Post-consumer recycled (PCR) resin — a recycled plastic that can be used for making packages like water bottles other rigid containers — is currently trending in the market, especially in the niches of electronics, retail, pharmaceutical, and medical packaging. Stephanie Baker of KW Plastics, the world’s largest plastic recycler, explains the process:  “We purchase recyclable plastics from the surrounding areas and create recycled packaging material. Over 90% of our raw material comes from bottles used in kitchens and bathrooms. Beyond bottles, we produce caps, tubs, tubes, and other disposable types of items.”

Collapsible Is Cutting Edge

Collapsible rigid containers can effectively decrease repositioning and handling costs. The fact that collapsible containers also save storage space can’t be downplayed. Hard data presented regarding collapsible rigid containers offers undeniable proof that this trend is sizzling: In 2018, the collapsible rigid containers market was valued at 490 Million USD, and expert analysis projects it will soar to 670 Million USD by 2025.

More Mono-Materials

As mentioned previously, consumers are demanding that their rigid container purchases be more eco-friendly. Recyclability is especially valued. However, consumers need to do their homework. Some company may claim their products to be ecofriendly, that that they are indeed recyclable, but sometimes this is not wholly accurate. Why? Packaging incorporates many different components, not all of which are recyclable or reusable, thus making it difficult for brands attempting to make their packaging truly sustainable.

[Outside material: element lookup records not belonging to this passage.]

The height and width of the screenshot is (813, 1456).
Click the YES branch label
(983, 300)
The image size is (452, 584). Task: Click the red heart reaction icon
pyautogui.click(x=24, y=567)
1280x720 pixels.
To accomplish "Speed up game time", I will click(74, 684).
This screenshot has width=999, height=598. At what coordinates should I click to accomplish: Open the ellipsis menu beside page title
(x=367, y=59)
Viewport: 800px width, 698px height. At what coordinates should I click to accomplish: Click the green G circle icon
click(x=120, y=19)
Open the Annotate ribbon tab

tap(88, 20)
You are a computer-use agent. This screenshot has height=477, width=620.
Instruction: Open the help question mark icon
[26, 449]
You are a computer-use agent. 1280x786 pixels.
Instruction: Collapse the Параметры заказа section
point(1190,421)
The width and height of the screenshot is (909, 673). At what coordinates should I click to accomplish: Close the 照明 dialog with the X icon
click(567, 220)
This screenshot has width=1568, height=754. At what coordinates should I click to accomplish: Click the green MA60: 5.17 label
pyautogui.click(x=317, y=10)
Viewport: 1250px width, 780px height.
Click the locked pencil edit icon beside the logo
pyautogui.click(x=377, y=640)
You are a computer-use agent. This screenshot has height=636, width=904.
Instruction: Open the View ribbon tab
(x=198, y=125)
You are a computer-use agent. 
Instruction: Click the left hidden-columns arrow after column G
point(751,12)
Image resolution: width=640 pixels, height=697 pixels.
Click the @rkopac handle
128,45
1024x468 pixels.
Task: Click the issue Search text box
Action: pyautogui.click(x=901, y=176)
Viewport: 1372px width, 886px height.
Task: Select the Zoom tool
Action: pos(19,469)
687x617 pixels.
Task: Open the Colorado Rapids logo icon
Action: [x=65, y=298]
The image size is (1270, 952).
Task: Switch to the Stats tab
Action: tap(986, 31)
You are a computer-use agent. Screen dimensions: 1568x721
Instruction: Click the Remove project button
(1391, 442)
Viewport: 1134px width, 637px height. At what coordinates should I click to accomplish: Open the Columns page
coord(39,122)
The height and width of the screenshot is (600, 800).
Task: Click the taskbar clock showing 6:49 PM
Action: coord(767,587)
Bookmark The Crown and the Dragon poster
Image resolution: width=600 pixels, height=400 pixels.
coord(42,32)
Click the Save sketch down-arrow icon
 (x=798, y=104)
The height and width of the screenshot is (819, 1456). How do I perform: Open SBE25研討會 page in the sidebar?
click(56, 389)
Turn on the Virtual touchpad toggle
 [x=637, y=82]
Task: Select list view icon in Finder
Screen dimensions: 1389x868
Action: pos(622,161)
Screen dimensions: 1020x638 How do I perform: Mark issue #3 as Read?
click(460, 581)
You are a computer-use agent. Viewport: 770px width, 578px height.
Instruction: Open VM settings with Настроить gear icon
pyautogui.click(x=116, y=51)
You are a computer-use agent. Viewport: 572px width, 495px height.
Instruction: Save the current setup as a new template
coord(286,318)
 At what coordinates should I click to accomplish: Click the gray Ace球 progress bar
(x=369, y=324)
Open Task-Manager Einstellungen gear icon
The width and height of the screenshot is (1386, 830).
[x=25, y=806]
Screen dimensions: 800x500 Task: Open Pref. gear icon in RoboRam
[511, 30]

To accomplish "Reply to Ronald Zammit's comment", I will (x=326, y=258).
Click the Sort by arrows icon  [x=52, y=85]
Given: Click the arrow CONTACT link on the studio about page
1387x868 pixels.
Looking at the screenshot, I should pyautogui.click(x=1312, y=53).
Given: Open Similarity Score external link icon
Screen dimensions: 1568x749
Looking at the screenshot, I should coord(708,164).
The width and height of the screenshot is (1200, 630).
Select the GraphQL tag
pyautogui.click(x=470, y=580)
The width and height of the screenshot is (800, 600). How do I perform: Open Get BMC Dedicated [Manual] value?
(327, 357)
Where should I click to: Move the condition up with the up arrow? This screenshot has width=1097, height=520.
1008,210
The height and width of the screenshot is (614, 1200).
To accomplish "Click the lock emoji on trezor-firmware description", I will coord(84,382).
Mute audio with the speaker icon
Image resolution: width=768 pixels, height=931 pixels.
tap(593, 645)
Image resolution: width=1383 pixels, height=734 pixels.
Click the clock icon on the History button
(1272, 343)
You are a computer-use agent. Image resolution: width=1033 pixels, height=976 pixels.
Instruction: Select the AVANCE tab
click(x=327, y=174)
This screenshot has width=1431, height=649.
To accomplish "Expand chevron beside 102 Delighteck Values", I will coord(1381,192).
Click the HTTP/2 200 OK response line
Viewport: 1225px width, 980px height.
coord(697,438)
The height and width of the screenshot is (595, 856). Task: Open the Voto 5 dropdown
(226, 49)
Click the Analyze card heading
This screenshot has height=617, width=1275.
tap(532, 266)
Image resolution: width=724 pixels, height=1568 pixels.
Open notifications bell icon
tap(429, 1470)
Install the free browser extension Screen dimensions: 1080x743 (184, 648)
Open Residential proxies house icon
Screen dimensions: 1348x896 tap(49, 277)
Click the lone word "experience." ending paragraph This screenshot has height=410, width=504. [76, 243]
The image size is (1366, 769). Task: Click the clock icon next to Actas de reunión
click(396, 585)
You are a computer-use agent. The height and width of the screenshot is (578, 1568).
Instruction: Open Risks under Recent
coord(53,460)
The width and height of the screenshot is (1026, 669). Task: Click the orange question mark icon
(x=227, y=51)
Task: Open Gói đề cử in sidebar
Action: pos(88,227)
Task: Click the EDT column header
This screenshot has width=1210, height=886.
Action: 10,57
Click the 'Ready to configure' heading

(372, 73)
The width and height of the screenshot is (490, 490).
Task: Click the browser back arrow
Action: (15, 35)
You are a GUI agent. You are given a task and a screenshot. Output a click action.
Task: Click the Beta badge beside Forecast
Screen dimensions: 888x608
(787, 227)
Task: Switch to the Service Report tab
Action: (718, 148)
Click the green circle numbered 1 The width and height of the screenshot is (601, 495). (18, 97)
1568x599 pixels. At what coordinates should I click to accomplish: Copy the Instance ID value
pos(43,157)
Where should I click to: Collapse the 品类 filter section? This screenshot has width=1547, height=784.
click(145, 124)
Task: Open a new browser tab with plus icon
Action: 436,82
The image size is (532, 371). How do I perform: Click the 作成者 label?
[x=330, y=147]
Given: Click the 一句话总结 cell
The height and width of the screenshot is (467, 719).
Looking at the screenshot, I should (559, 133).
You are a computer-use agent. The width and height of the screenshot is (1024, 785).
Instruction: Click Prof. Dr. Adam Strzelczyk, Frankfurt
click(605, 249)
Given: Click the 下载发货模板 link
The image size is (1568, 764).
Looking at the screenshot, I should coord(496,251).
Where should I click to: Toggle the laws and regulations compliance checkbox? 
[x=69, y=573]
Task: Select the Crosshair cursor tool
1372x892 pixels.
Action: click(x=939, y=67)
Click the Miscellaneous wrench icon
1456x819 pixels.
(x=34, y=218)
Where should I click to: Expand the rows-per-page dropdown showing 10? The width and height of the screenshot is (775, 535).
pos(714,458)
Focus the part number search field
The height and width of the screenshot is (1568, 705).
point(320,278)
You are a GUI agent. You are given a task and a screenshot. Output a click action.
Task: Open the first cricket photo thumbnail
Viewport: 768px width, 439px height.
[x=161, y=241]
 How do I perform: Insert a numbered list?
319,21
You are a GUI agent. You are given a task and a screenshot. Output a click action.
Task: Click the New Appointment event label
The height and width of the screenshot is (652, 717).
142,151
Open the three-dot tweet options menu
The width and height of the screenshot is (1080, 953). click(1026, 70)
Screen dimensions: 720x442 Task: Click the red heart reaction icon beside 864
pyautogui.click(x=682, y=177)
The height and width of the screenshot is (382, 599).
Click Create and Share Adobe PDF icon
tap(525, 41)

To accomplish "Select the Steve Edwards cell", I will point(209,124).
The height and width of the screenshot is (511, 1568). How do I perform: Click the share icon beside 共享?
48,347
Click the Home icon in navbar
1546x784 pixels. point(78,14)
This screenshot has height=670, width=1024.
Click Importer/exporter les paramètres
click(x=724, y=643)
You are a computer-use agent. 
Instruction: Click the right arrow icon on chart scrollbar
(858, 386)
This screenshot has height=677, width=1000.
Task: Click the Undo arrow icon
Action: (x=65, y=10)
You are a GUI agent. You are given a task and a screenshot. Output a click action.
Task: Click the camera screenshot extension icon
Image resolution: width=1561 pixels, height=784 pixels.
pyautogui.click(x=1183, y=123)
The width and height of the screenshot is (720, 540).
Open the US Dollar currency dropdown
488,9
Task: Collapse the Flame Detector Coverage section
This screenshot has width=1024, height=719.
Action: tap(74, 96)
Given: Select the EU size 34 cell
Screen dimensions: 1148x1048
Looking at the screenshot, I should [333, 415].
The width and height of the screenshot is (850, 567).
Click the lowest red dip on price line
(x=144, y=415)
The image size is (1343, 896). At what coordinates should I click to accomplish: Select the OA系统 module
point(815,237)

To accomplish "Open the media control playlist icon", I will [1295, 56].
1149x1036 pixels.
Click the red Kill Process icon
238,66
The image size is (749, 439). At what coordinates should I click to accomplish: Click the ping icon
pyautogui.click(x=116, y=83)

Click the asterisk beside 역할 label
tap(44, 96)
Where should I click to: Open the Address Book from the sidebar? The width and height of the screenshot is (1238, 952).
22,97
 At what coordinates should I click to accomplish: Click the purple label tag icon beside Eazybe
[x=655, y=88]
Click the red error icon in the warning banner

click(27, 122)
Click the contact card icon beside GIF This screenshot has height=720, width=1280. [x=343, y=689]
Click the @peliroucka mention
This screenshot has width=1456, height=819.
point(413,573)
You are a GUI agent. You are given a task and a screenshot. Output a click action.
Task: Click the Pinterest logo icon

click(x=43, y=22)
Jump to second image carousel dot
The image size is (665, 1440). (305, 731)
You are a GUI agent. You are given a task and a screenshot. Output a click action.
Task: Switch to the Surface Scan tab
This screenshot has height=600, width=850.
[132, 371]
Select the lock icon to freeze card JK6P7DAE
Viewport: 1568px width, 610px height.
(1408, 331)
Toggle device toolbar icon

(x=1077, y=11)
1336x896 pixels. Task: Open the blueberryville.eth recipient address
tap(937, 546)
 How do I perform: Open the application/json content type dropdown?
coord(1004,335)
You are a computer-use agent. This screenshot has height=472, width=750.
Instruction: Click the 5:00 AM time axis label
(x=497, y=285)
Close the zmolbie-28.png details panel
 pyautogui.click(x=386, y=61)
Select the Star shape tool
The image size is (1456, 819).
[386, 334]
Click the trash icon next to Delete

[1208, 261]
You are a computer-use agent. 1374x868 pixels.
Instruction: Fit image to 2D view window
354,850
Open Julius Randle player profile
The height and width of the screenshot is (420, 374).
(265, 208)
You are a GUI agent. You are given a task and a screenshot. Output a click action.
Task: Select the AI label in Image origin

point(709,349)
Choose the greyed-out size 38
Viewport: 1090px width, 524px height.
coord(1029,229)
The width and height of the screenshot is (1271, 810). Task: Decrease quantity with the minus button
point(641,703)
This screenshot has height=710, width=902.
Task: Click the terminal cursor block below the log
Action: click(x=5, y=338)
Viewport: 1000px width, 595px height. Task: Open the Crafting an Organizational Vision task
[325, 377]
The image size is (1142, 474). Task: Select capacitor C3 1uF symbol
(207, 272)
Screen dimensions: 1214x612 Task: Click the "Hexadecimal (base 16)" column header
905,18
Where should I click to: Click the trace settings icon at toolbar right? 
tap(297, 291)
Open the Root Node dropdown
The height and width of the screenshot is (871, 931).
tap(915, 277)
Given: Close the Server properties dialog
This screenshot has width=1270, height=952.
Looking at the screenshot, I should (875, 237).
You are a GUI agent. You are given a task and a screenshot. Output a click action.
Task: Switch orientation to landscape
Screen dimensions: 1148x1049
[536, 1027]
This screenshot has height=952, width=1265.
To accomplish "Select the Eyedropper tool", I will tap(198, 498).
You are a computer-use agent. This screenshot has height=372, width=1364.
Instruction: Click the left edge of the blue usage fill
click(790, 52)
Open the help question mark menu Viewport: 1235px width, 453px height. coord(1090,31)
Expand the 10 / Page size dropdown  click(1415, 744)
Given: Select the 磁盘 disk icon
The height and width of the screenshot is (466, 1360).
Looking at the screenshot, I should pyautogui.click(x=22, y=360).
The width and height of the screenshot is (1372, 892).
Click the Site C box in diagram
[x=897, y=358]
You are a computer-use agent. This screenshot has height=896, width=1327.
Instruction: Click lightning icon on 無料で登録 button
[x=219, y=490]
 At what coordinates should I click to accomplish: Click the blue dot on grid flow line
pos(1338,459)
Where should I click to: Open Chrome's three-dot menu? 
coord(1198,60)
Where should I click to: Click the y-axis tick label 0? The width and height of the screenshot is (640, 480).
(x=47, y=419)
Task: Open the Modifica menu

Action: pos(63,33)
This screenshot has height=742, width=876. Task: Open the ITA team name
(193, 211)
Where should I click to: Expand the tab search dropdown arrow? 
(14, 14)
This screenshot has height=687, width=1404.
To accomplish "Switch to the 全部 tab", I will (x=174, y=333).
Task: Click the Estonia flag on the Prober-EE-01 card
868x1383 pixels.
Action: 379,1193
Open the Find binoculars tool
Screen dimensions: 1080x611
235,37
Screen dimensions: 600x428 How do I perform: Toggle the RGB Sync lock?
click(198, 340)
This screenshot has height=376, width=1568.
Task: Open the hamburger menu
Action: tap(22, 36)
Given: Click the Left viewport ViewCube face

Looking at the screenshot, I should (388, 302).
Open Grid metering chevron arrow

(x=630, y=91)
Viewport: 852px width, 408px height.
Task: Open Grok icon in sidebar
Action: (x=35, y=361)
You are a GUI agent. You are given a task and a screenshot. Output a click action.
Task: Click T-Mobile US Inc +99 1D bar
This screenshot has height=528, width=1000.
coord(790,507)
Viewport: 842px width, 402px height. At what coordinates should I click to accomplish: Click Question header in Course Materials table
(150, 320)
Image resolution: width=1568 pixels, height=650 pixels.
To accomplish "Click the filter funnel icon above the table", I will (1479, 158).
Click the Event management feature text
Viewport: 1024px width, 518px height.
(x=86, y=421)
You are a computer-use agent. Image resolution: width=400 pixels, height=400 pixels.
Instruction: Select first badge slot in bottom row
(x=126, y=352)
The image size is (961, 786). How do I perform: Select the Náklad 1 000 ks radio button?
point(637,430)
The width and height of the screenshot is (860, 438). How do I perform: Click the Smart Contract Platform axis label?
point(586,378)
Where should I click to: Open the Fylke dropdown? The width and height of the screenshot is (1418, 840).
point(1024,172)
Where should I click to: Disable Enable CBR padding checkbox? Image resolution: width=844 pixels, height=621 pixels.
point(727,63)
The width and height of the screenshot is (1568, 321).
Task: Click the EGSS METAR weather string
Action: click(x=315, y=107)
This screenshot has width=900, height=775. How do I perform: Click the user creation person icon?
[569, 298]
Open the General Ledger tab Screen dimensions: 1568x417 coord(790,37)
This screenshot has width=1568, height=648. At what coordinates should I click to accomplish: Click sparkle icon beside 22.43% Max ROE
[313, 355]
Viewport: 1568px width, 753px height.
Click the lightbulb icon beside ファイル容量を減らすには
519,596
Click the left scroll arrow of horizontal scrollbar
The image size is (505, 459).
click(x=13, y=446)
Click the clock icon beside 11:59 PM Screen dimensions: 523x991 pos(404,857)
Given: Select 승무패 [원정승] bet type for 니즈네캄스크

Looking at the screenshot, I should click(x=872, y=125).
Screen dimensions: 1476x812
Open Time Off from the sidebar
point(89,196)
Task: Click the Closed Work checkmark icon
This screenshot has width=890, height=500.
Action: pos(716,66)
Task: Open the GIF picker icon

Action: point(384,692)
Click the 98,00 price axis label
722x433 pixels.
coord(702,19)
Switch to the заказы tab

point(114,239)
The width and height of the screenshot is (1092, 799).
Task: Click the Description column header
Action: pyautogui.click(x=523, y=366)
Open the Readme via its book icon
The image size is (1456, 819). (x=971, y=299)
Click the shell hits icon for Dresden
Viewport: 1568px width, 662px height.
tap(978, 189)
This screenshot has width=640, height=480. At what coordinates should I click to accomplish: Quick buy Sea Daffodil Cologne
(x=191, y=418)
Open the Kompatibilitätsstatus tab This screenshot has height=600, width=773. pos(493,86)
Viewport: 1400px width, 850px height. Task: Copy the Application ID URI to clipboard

The great news is that in 2021, manufacturers have found a remedy: Rather than a mixture of components, they are creating sustainable packaging materials that consist of a single substrate (mono-materials). While there is a lot to consider with the single substrate industry trend (packaging this way can currently be more heavy or bulky than alternatives due to the need to add additives for shape maintenance), it is a promising start and is constantly evolving… as is the entire rigid container market itself.